By Timur Hammond, Syracuse University, USA
‘Decontextualization’ – the capacity for statements and objects to be removed from the contexts of their production, and put to a different use - has become an increasingly important theme of contemporary conversations. Although this practice is by no means unique to the present moment, decontextualization has taken on a different form in a world increasingly shaped by algorithms, filters, and technologically mediated search, all of which facilitate removing objects from their contexts. From the artist Jenny Odell (especially her 2015 project, The Bureau of Suspended Objects) to the technosociologist Zeynep Tufekci, a wide range of writers, artists, scholars, and critics are exploring how we might rediscover, and make visible, the contexts of objects that have been decontextualized. This question is especially important for scholars who work in archives today. Indeed, trying to answer that question brought me back to one of my first experiences conducting archival research.
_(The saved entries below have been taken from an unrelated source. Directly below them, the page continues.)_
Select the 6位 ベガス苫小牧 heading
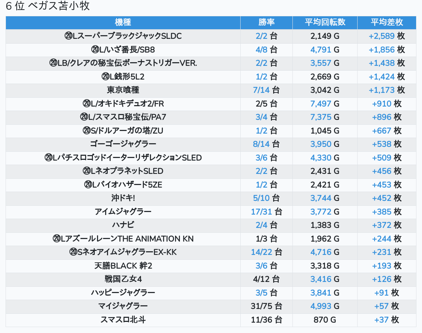The image size is (422, 333). coord(48,6)
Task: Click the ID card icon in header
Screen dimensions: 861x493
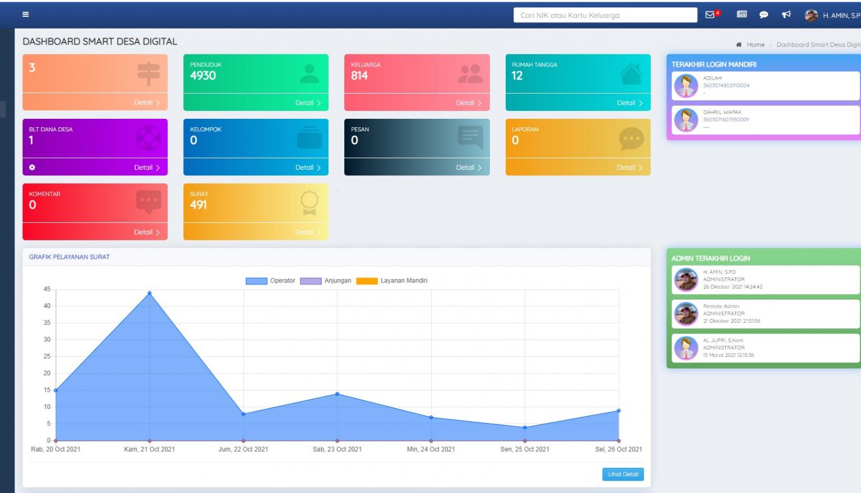Action: [742, 15]
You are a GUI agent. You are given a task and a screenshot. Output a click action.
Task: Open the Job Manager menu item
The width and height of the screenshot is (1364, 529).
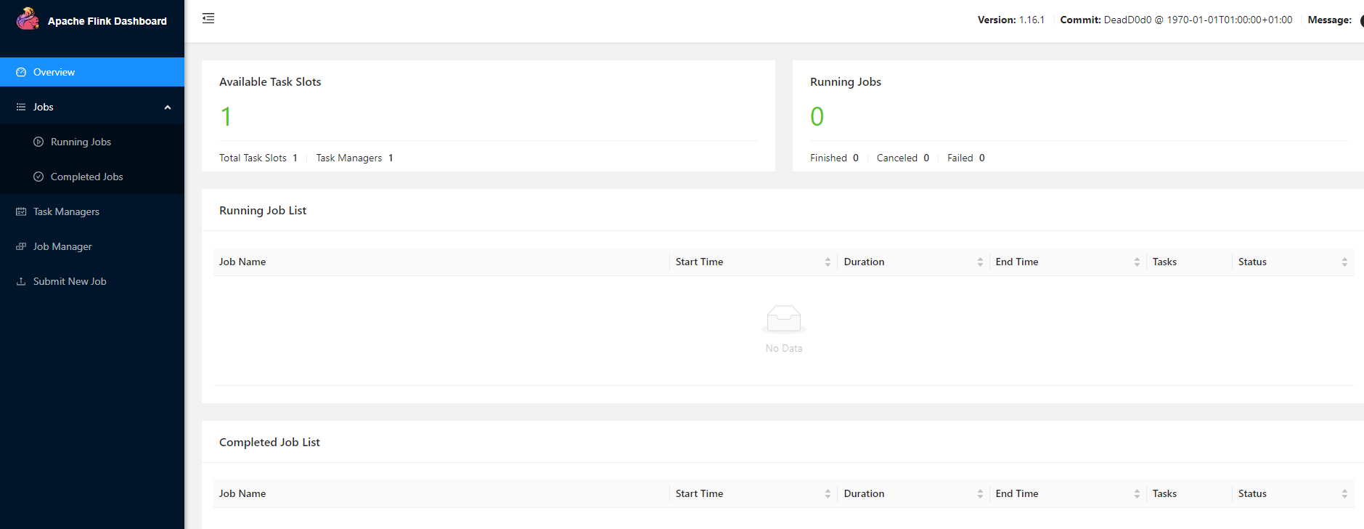62,246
In 2012, I was trying to find the archive of the Council for the Preservation of Antiquities (in Turkish, Muhafaza-ı Asar-ı Atika Encümeni), a group that worked during the last decade of the Ottoman Empire and the first decades of the Republic of Turkey to identify, document, and advocate for the staggering range of antiquities located in the country. I was in the process of undertaking my dissertation research in the Istanbul district of Eyüp, and I thought that the Council’s archive might give me insight into how that district changed in the 1920s, 30s, and 40s. The district of Eyüp is important and noteworthy for a myriad of reasons, but one of them is the sheer density of religious buildings at the district’s center: There are mosques, medreses, tombs, soup kitchens, libraries, and Sufi lodges at every turn, to say nothing of the sprawling cemeteries that are located between them.
For centuries, many of these buildings were embedded within, and helped to sustain, a whole set of relationships – not only religious ones, but also Eyüp’s social, cultural, political, and economic relationships. Following the establishment of the Republic of Turkey, many of these buildings’ connections to their contexts were dramatically reworked by the reforms that we usually gloss as the ‘secularizing’ reforms of 20th century Turkey. This brings me back to what I was trying to do in 2012: Find one archive to tell one part of this much bigger story from a very specific place.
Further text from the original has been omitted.